Можете перепечатать целиком, слово в слово и со всеми знаками препинания, фрагмент о Ленском и теории Дидро?

::: ФРАГМЕНТ СТРАНИЦЫ :::

Другим блестящим артистом и педагогом в Московском Театральном Училище, был А. П. Ленский, который, в своих «Заметках актера» выразил чрезвычайно ценные мысли об игре актера и, в частности, о теории Дидро, имевшей в России немалое число приверженцев.
«Вся ошибка, — пишет А. П. Ленский о взгляде Дидро на сценическое искусство, — произошла вследствие того, что Дидро принял присутствие громадного самообладания в актере за отсутствие в нем чувствительности. Если бы Дидро правильно учел роль самообладания и понял его сущность, — его определение, что создает великого актера, было бы иным и куда более правильным, а именно: “Абсолютное отсутствие чувства, так же как и крайняя чувствительность без самообладания, делают человека вполне непригодным к сцене. Средняя чувствительность, при самообладании, дает хорошего актера. И только крайняя чувствительность, при полном самообладании, дает великого артиста”».

::: ИСХОДНЫЕ ДАННЫЕ :::

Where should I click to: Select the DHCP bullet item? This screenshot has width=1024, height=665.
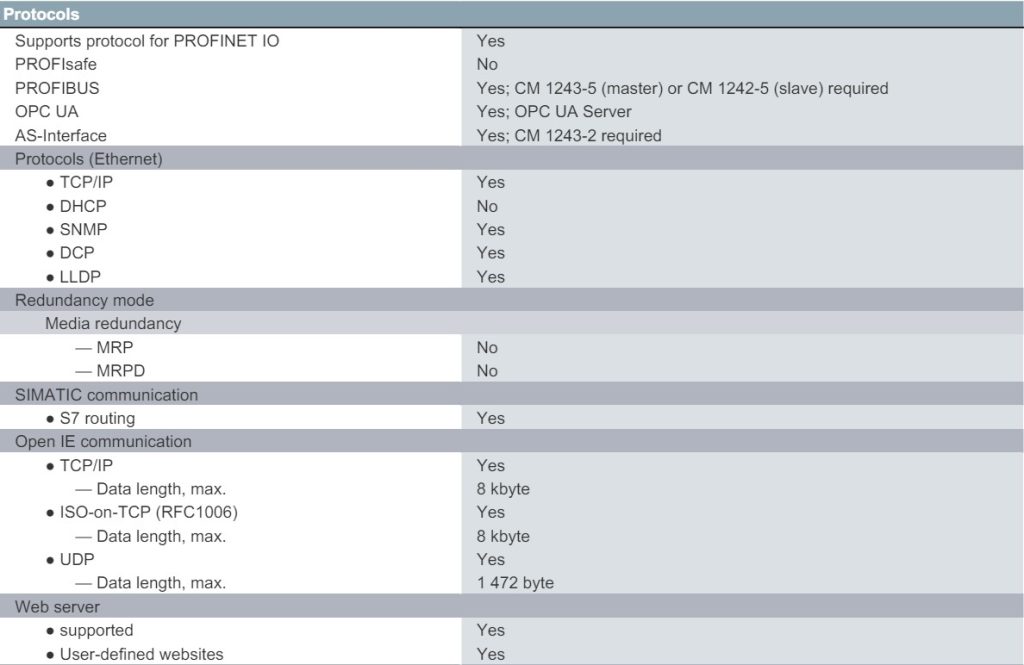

:::

ОТВЕТ К ЗАДАЧЕ
Другим блестящим артистом и педагогом в Московском Театральном Училище, был А. П. Ленский, который, в своих «Заметках актера» выразил чрезвычайно ценные мысли об игре актера и, в частности, о теории Дидро, имевшей в России немалое число приверженцев.
«Вся ошибка, — пишет А. П. Ленский о взгляде Дидро на сценическое искусство, — произошла вследствие того, что Дидро принял присутствие громадного самообладания в актере за отсутствие в нем чувствительности. Если бы Дидро правильно учел роль самообладания и понял его сущность, — его определение, что создает великого актера, было бы иным и куда более правильным, а именно: “Абсолютное отсутствие чувства, так же как и крайняя чувствительность без самообладания, делают человека вполне непригодным к сцене. Средняя чувствительность, при самообладании, дает хорошего актера. И только крайняя чувствительность, при полном самообладании, дает великого артиста”».